We realize that New York Magazine isn’t really known for their foreign policy coverage, but this is still a spectacular fail:
“fighting continues to rage in Libya, thousands of Libyans have crossed the border into neighboring Liberia, a country fraught with its own troubles as it continues to recover from a decades-long civil war. Around 100,000 Libyan refugees have fled to the poor Western African nation. “It’s a serious threat to the stability of Liberia and, I might say, to the stability of all neighboring countries,” said Liberian President Ellen Johnson Sirleaf in an interview. “There’s been a lot of investment for peace in this sub-region; we’re beginning to see the result of that investment,” she added. “If nothing is done to resolve the crisis, all of these efforts will be undermined.”
Adding to the troubles is the flow of Liberian mercenaries into the Ivory Coast. The mercenaries are fighting on behalf of the Ivory Coast’s entrenched leader Laurent Gbagbo— not recognized by the United Nations—as rebels in the north of the country battle for control. “According to what we hear, both sides are recruiting Liberian mercenaries,” said Harrison S. Karnwea Sr., Liberia’s interior minister. “When people have been used to living on violence, they have got no profession to earn their living on.” On Thursday, fighting had escalated in the Ivory Coast capital city of Abidjan where forces loyal to Gbagbo clashed with U.N. recognized president Alassane Quattara.”
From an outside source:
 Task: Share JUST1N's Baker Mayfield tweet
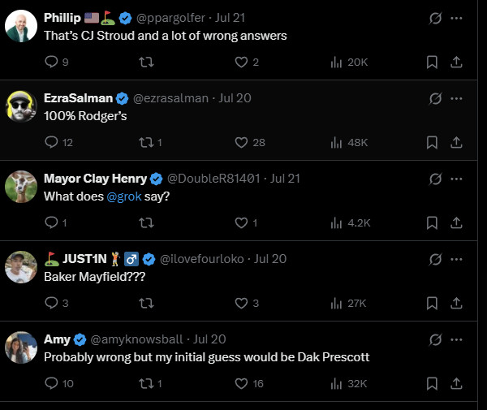click(x=456, y=303)
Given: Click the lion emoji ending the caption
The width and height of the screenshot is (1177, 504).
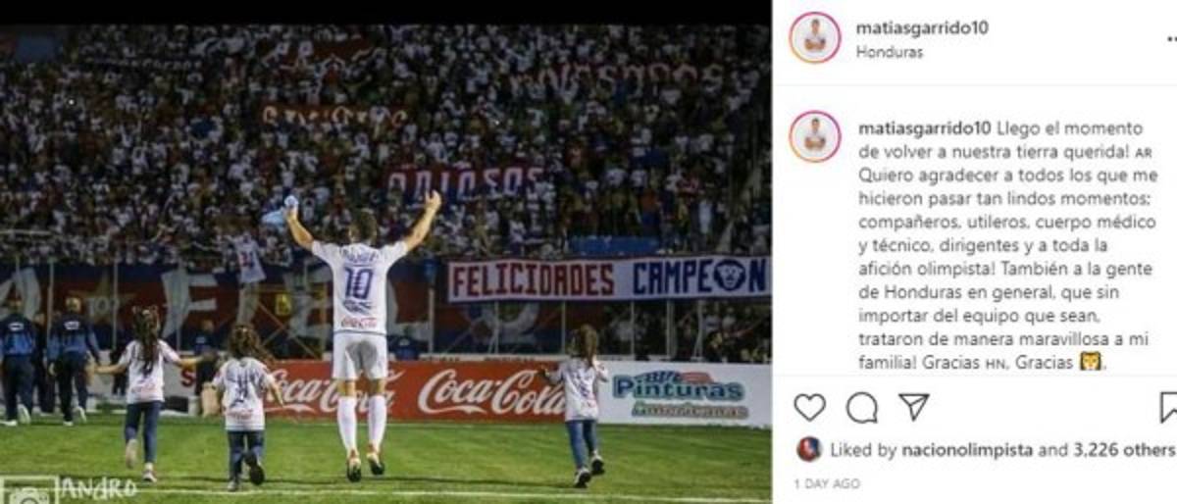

We figure the article will have been pulled by the time you guys read this tomorrow morning, but here’s a screenshot:
(Oh, and just between us? It’s “Ouattara.” Not “Quattara.”)
Update, 4/1/11 9:30am: A corrected (sort of) version was posted late last night. Oddly, rather than just replacing the erroneous Libya references with Côte d’Ivoire, they’ve reorganized the article, which means it now begins with a confusing reference to “Liberia’s already mounting problems.” Oh, and apparently no one got the memo that Abidjan is not the capital of Côte d’Ivoire and Ouattara is not named Quattara.